Just two months after the video tutoring program started, the attendance rate of sixth- to 10th-grade students, who have access to Khan Academy videos in the lab, has risen to 92 percent in August from just 63 percent in June, Mr. Dheenadayalan said.

Even schools with more affluent student populations are supplementing their lessons with videos from the Khan Academy. R.N. Podar School in Mumbai found it difficult to accommodate computer lab slots for all its students. Instead, the school has started assigning course-specific video tutorials as homework to its 2,700 students, who come from middle-class families with Internet access at home.

“Now the teacher’s time is spent not in preparing lectures but in understanding the class and designing classroom interaction with differentiated instructions where peer learning happens,” said Avnita Bir, R.N. Podar School’s principal, in a telephone interview.

One of Mrs. Bir’s concerns has been high levels of teacher attrition, sometimes even during a school year, and she finds the free online tutorials a much-needed backup to cope with teacher shortages.

Mr. Subbarayan confirmed that Khan Academy had a “brief conversation” with the Indian government to map the Central Board of Secondary Education syllabi to Khan Academy videos and that the nonprofit plans to set up an India office by June next year.

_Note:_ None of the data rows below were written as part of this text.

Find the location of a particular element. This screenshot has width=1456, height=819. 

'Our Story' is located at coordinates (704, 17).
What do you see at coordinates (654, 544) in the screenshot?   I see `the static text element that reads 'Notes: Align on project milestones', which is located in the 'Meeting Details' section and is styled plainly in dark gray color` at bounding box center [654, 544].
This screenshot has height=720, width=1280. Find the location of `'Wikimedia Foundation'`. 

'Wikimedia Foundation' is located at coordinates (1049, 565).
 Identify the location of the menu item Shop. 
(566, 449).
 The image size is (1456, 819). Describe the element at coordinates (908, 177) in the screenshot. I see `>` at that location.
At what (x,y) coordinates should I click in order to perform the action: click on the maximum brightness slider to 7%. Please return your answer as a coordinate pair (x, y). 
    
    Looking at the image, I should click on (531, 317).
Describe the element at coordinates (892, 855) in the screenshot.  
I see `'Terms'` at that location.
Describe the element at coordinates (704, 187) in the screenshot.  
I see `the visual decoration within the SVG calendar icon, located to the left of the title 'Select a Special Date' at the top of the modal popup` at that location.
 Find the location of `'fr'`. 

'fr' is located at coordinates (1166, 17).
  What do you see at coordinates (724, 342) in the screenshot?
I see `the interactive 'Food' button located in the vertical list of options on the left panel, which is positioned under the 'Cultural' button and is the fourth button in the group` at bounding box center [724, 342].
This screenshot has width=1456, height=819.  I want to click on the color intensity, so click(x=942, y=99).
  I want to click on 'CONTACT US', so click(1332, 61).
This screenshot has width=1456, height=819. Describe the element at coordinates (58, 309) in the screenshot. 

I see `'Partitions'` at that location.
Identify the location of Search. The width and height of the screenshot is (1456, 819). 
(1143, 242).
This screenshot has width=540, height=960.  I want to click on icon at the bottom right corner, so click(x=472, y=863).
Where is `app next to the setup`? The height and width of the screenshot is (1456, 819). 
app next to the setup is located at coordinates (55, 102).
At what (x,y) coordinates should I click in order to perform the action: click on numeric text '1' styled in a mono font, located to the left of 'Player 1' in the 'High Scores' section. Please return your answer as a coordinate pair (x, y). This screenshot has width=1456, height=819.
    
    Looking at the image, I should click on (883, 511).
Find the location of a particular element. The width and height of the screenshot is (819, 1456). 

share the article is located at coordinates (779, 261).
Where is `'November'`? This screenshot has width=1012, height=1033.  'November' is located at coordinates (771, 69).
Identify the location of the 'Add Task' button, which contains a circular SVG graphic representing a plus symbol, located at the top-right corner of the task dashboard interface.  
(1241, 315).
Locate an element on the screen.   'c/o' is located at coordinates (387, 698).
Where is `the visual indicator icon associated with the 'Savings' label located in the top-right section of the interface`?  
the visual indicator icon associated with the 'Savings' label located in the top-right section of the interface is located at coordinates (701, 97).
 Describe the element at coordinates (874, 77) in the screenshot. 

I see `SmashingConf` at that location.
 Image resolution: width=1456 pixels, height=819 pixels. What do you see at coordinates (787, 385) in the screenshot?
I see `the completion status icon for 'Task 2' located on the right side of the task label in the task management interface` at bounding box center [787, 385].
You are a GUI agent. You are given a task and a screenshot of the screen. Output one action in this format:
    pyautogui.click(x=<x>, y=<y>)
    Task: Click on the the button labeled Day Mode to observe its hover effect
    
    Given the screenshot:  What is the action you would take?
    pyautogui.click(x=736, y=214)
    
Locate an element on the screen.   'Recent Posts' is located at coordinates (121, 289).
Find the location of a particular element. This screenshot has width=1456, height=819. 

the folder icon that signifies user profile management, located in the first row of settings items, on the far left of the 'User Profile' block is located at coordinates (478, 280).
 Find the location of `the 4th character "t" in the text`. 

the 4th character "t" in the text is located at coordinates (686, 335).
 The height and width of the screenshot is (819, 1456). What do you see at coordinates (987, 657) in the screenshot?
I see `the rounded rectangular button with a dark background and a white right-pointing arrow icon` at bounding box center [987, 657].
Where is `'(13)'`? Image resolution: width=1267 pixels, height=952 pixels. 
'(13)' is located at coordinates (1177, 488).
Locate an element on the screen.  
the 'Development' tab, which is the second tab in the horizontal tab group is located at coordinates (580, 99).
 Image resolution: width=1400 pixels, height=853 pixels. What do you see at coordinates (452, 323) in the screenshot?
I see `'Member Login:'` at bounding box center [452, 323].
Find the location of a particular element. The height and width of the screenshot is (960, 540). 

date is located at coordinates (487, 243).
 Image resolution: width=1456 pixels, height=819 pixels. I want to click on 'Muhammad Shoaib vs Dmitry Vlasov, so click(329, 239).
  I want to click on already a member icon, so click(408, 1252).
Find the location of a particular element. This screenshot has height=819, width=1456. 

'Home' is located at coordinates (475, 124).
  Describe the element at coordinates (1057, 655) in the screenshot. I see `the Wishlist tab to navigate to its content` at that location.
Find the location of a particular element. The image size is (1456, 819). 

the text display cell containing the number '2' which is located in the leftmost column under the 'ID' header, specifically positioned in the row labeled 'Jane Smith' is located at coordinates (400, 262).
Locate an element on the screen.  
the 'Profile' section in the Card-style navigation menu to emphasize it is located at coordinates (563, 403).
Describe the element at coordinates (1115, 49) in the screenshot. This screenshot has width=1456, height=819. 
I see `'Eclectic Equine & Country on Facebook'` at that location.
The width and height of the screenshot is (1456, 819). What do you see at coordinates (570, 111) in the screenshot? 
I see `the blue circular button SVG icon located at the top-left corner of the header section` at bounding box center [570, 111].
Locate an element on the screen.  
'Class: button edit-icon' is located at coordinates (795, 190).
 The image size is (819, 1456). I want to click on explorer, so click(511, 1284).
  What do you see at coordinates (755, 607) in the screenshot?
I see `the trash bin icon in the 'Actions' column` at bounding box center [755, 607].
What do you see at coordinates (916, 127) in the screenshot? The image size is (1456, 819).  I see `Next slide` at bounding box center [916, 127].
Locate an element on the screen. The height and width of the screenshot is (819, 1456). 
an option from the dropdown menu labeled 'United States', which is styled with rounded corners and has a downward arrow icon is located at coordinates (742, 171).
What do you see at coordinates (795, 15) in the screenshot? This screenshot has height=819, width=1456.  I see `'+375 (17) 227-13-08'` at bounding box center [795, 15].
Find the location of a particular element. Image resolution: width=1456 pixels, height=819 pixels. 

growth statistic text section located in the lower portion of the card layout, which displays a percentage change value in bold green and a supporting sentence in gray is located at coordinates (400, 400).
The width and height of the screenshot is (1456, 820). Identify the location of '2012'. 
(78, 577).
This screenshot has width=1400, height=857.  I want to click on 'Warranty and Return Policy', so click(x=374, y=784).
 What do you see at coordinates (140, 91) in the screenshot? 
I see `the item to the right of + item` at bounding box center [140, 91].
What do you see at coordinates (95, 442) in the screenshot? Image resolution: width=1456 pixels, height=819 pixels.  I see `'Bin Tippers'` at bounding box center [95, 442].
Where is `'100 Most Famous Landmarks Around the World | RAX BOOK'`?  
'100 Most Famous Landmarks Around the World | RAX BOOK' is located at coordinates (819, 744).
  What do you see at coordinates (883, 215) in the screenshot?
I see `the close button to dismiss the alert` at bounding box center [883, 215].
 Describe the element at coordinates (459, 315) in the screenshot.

The biggest obstacles to implementing the Web tutorials more widely in India are spotty Internet connectivity, lack of funds to purchase computers and patchy student comprehension of the American-accented English in the videos, although one nonprofit, the Central Square Foundation, is dubbing Khan Academy videos into Indian-accented English.

But Mr. Subbarayan was optimistic that Khan Academy could help India’s education system.

“The price of technology is falling and India can skip generations in education, but you need the right mindset,” he said. “Education is a right, and everybody has a right for good-quality education.”